*Work task*
Unless it is a picture, every line from the start of the entries through the line with "This screenshot has height=590, width=1568." must be retyped exactly.

*Data records*

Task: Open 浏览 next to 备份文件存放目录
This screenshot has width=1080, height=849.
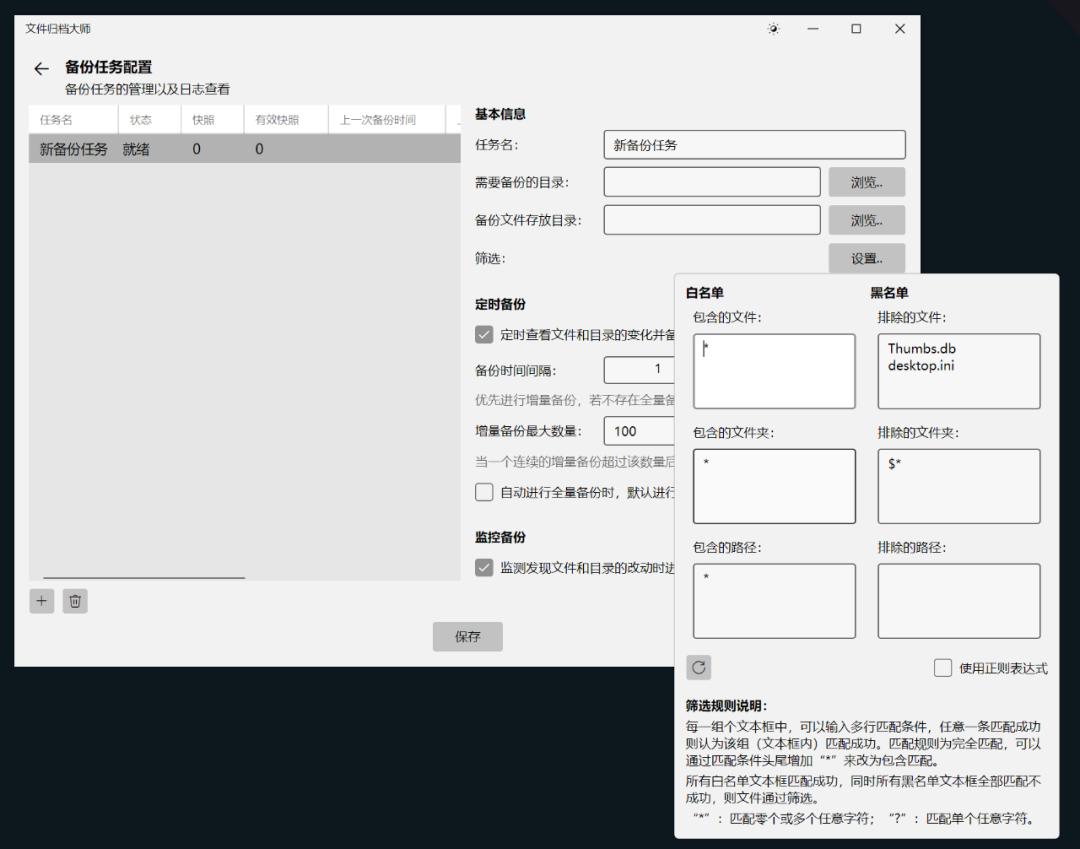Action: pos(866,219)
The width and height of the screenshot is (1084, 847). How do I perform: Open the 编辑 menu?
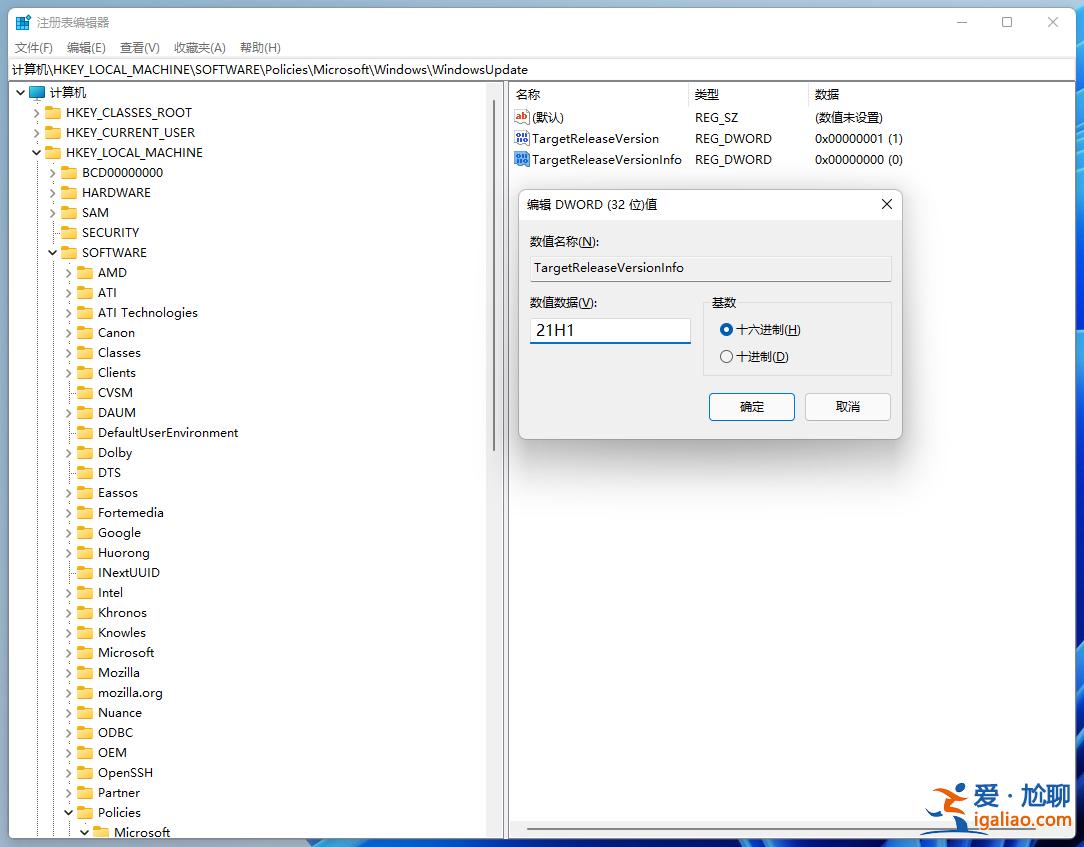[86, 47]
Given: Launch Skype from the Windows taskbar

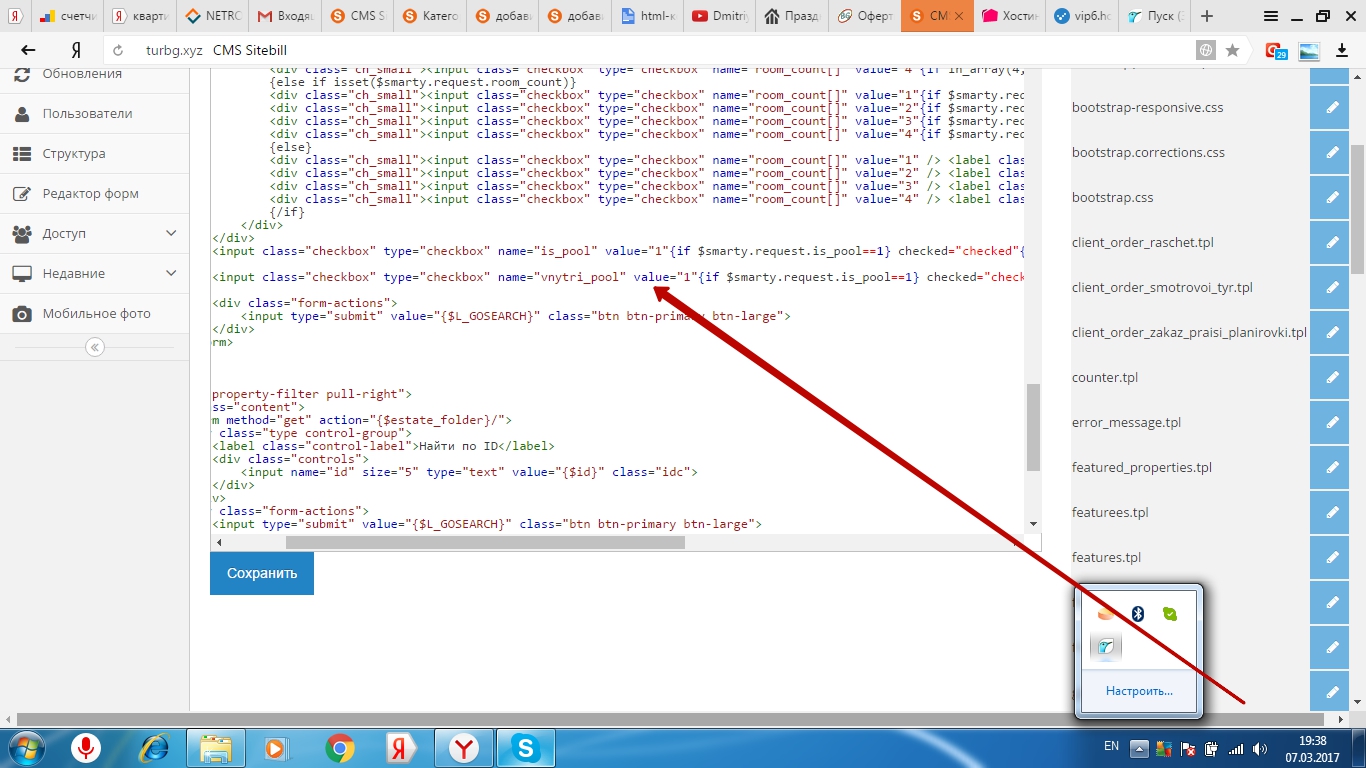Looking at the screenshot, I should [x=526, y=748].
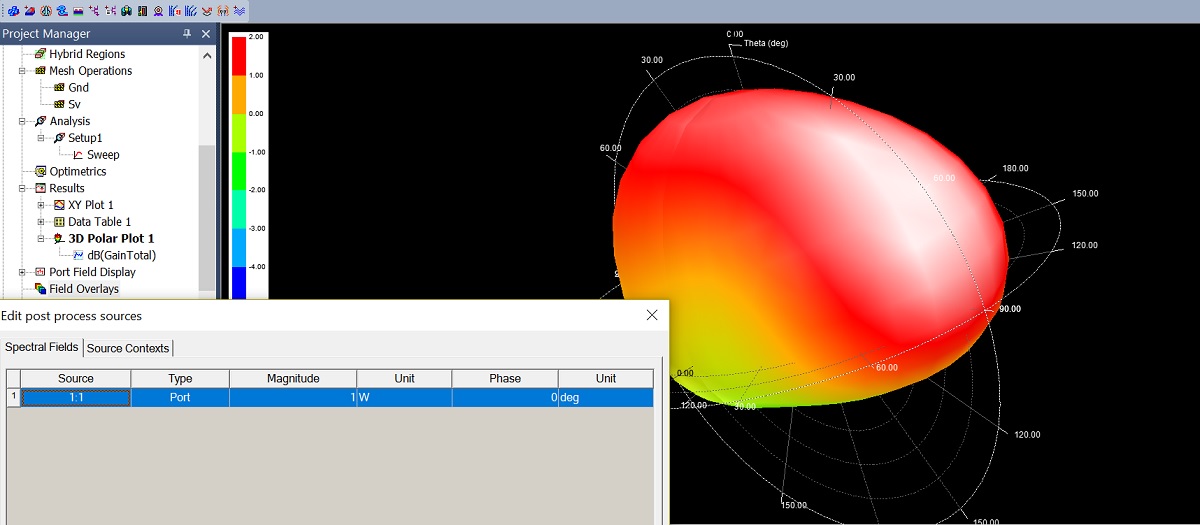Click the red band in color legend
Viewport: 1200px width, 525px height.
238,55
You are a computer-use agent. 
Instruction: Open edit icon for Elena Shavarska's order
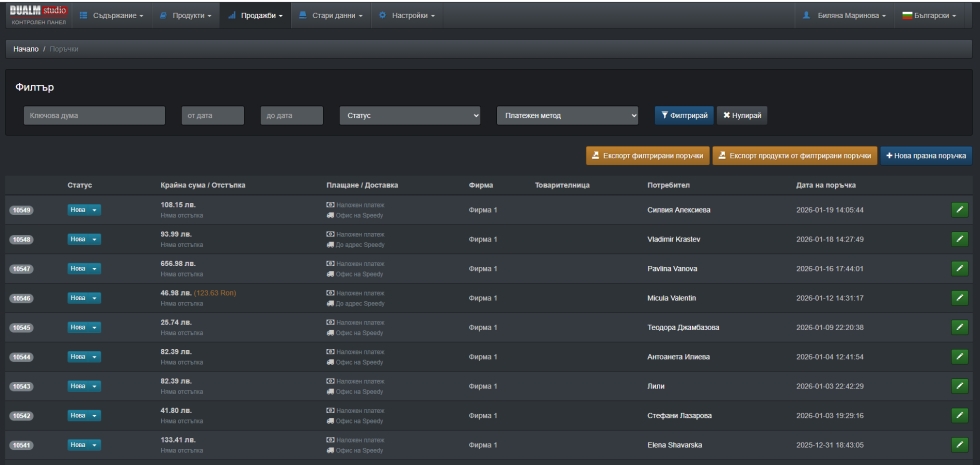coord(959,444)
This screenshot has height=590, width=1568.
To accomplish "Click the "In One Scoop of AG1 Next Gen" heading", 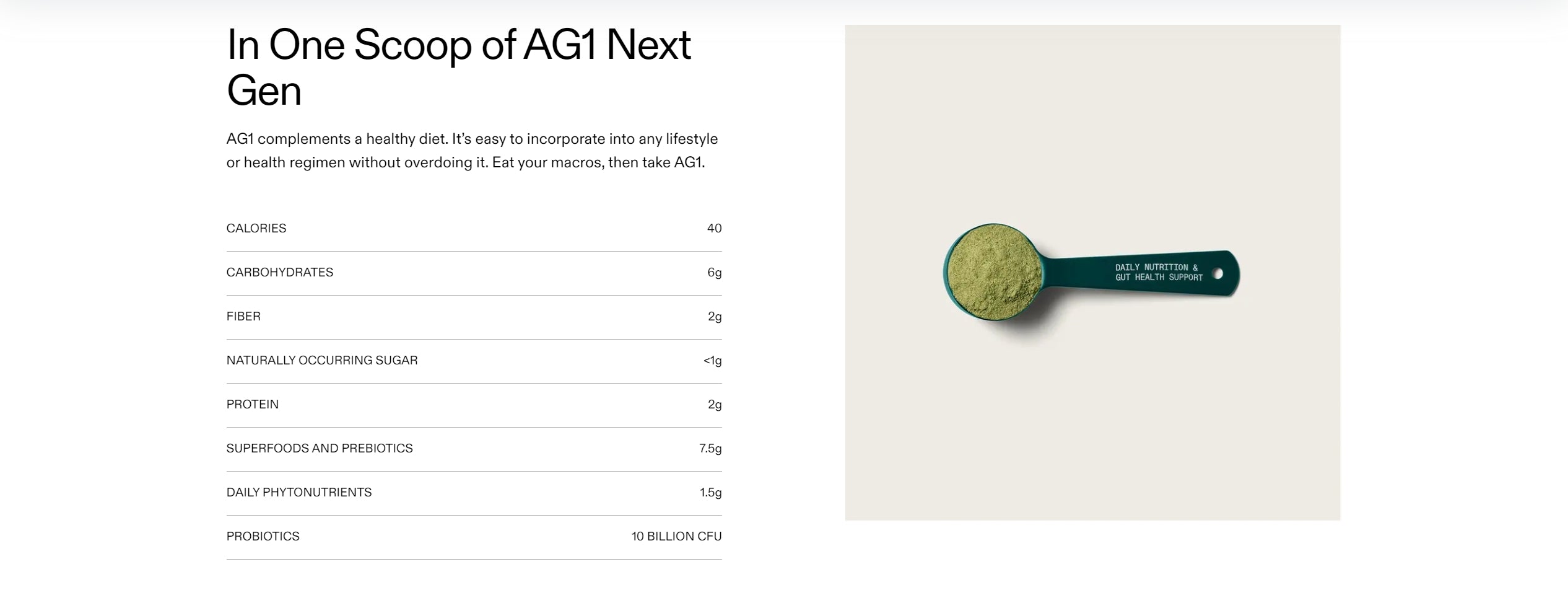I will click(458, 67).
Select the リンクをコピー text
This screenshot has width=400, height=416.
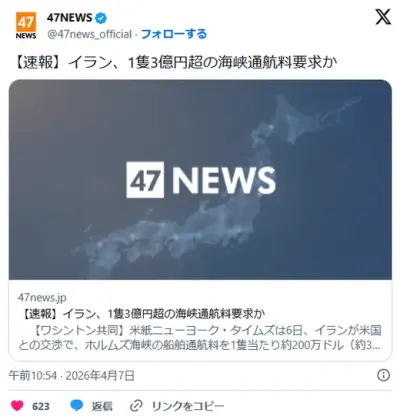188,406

*Response to this exercise*
Task: Open 浏览 next to 备份文件存放目录
This screenshot has width=1080, height=849.
Action: pos(866,219)
The width and height of the screenshot is (1084, 847). How do I perform: Open the 编辑 menu?
[86, 47]
Given: Launch Skype from the Windows taskbar

Looking at the screenshot, I should [x=526, y=748].
Click the red band in color legend
Viewport: 1200px width, 525px height.
238,55
You are a computer-use agent. 
Instruction: Open edit icon for Elena Shavarska's order
coord(959,444)
This screenshot has height=590, width=1568.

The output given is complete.